Cher monsieur, j'ai lu avec intérêt votre intervention qui me semble marquée au coin du bon sens. Je n'adhère pas plus que vous à l'idée du "Père qui a souffert dans sa Majesté lors de la Passion". Admirateur de saint thomas, je sais que cette idée va à l'encontre de ses conceptions sur Dieu. Comme le dit une encyclique on ne se détourne pas de son enseignement sans dommages graves. Attribuer des passions humaines à Dieu est une erreur grossière :( Dieu n'est pas sujet aux passions de l'affectivité, Somme contre les gentils, ch89,Livre I ). Peut-être me suis-je mal exprimé. Je signalais simplement que cette idée à été énoncée par certains auteurs modernes. J'admire le sens que vous avez de la Résurrection du Christ. Mais je continue à penser que la nouvelle messe en lui accordant le primat a éliminé la doctrine de la satisfaction qui fondait le dogme classique de la rédemption. A ce titre les prêtres de la fraternité saint pie X ont raison, je pense,d'insister sur le côté fabriqué de cette nouvelle messe à travers laquelle l'Eglise a notifié son adhésion à la théologie moderne du mystère Pascal selon laquelle le sens profond de la mort de Jésus est l'offrande d'Amour pour les hommes. Votre opinion sur le Dimanche de Pâques est très juste mais il m'est avis que la semaine sainte est une chose, la messe en est une autre et que celle-ci ne peut être ramené à une récapitulation sous forme de mémorial de la semaine sainte
Je vous remercie pour vos précisions sur les icônes.
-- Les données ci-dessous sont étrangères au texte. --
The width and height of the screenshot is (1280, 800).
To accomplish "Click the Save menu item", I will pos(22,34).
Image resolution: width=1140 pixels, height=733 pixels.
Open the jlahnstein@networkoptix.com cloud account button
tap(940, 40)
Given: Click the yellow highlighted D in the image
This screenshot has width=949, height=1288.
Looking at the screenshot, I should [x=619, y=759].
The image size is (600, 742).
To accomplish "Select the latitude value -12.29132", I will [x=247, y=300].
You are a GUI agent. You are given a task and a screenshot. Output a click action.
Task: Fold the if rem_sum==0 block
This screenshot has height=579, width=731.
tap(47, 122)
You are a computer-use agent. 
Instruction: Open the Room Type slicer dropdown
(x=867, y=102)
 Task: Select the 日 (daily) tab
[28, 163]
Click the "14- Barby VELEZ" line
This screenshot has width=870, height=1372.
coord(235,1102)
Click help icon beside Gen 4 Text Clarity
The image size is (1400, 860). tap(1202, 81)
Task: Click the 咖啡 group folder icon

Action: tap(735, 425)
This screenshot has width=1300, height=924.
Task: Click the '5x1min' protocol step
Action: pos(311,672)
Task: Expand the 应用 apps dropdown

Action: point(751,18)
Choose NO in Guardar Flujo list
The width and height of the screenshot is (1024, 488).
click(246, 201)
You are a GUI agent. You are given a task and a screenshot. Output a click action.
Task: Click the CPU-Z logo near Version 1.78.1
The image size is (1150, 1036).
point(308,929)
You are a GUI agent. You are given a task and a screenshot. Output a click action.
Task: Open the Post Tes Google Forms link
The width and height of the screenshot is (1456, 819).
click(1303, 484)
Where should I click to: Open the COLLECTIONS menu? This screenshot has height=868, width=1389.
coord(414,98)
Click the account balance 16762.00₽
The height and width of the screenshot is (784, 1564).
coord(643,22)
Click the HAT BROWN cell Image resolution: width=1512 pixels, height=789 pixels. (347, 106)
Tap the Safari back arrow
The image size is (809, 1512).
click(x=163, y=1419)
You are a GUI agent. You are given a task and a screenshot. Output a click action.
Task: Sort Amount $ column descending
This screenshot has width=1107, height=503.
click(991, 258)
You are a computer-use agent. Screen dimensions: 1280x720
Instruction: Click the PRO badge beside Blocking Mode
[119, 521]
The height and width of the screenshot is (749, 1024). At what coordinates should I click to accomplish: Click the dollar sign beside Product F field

Enfin je pense qu'il faut user avec précaution du mot "dolorisme" : je vous invite à ce titre à méditer cette phrase de Simone Weil : "L'extrême grandeur du christianisme vient de ce qu'il ne cherche pas un remède surnaturel contre la souffrance, mais un usage surnaturel de la souffrance" . Cf: la pratique de l'imitation de la Croix, offrir ses souffrances pour sauver des âmes, la substitution mystique... Il est vrai que tout cela est propre au catholicisme.